Bizim senelerdir böyle bir sıkıntımız var. Yıllarca milli takımlarda görev yaptım, bizim tempomuz düşük. Evet yabancı sayılarımız arttı, tempomuz eskisi kadar düşük değil. Avrupa'da oynayan takımlarımız mecburen belli bir hizaya geldi. Yine de tempo olarak gerideyiz. Sertlik olarak geride olduğumuzu düşünmüyorum, belli bir seviyeye geldik. Bazım ekollerde genç takımdan A Takıma, guarddan pivota herkes sert. Buna verilecek en büyük örnek Yunanistan, doğalarında var sertlik. Biz son yıllarda kendimizi mecbur bırakarak sağladık bu sertliği. Ancak tempo konusunda yeterli olduğumuzu düşünmüyorum.

Ligdeki yabancı oyuncu sınırı sürekli gündeme geliyor. 6 yabancı oyuncu hakkında ne düşünüyorsunuz?

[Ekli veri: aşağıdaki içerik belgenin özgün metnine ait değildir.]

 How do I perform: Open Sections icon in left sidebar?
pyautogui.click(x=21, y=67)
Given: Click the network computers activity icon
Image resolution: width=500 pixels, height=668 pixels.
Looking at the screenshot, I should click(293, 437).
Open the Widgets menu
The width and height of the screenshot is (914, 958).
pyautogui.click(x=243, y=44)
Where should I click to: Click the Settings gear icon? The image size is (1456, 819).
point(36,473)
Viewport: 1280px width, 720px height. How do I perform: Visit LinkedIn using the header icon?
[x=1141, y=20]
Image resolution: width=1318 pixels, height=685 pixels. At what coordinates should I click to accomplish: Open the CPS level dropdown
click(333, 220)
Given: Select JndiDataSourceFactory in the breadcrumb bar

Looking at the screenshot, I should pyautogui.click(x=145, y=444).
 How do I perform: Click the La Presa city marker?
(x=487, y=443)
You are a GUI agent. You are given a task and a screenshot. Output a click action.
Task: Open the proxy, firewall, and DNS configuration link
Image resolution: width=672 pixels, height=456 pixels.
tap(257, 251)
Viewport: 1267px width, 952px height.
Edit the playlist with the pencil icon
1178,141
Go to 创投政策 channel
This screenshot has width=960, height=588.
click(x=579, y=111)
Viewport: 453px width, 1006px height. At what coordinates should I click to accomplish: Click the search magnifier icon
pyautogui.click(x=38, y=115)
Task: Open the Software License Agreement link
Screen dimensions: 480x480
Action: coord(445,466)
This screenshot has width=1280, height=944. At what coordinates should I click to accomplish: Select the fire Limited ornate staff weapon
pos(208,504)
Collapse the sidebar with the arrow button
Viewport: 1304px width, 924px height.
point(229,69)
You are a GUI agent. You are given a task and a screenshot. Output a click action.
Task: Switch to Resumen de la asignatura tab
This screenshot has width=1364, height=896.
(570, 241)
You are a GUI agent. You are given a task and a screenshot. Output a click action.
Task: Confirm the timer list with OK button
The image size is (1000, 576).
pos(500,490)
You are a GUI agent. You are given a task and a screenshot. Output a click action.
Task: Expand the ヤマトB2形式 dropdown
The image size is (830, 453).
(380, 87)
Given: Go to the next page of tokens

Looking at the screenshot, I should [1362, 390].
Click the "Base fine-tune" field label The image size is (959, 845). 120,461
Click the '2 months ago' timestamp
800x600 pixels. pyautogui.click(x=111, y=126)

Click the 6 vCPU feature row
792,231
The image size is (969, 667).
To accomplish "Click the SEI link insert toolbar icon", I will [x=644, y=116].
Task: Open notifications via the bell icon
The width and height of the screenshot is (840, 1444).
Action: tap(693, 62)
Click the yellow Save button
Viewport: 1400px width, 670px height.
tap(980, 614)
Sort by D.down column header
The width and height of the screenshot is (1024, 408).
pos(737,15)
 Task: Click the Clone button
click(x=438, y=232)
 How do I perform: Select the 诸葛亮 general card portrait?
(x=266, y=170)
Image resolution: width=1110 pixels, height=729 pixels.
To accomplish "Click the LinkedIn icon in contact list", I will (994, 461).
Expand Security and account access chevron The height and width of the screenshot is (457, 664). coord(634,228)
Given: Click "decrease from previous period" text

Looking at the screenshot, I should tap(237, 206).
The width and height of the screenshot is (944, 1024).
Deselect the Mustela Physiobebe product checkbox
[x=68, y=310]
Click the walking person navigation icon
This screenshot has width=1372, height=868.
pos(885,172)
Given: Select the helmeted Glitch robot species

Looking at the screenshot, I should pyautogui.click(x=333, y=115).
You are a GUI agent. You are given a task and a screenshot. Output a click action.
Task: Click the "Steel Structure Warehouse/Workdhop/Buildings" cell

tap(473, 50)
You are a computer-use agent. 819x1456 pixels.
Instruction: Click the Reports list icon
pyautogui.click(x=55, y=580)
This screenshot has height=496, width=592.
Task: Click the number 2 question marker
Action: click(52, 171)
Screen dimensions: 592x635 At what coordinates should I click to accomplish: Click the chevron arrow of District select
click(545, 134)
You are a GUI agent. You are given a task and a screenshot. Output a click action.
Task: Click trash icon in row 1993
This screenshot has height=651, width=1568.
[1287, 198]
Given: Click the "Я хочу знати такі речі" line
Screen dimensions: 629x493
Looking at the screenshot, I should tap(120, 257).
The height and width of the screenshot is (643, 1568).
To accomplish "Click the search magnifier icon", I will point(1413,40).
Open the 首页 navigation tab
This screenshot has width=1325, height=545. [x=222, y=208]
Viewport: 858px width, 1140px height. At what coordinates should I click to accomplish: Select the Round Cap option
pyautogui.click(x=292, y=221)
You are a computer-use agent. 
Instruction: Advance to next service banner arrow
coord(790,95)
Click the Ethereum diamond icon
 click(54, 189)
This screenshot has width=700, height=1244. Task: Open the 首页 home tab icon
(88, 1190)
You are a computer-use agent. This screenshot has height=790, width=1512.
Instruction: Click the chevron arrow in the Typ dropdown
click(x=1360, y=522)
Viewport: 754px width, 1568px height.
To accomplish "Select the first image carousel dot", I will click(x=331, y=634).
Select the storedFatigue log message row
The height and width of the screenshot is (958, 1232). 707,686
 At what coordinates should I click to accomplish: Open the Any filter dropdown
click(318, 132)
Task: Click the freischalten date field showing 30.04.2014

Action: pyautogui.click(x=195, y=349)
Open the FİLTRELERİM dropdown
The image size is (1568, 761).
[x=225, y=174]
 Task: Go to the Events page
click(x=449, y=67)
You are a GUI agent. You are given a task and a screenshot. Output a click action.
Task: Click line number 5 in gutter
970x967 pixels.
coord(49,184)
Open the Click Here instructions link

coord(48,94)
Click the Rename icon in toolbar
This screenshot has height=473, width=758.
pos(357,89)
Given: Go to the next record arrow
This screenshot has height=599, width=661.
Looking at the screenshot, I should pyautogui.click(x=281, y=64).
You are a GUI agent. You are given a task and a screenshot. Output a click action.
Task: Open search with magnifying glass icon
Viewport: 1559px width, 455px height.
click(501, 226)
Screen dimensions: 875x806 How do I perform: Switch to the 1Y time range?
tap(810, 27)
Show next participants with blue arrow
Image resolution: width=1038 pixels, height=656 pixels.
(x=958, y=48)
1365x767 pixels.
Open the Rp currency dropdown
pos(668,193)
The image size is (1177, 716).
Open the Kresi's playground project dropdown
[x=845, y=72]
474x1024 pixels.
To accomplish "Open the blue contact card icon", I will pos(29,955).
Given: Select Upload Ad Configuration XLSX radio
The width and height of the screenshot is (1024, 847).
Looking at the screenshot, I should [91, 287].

Birkaç kez ifade ettim. 6 yabancılı dönemde de 3 yabancılı dönemde de koçluk yaptım. İkisinde de Türk oyunculara önemli roller veriyordum. Benim için büyük bir değişiklik olmaz yani. Ancak Türk oyunculara daha çok yer açalım diyorsak düşürelim bu sınırı. Mesela 5 tane yabancı olsa bu 5 yabancıyı 40 dakika oynatamayacağınız için belli bir süre açılmış oluyor. Yalnız burada şöyle bir açmaz var, Türk oyunculara böyle bir konfor alanı mi açalım yoksa oyuncular bu süreleri kendi tırnaklarıyla mı kazansın? Bir oyuncunun 3 dakika için de 30 dakika için de saldırması lazım. Saldırmayan oyuncuya ben süre vermem. Onu dinlendireyim, bunu dinlendireyim diye saldırmayan oyuncuya yer açmam. Açıkçası Türk oyunculara büyük inancım var. 5 yabancı da olsa 6 yabancı da olsa doğru oyuncunun doğru yere saldıracağını düşünüyorum. Saldırmayan oyuncular ilgi alanıma girmiyor zaten.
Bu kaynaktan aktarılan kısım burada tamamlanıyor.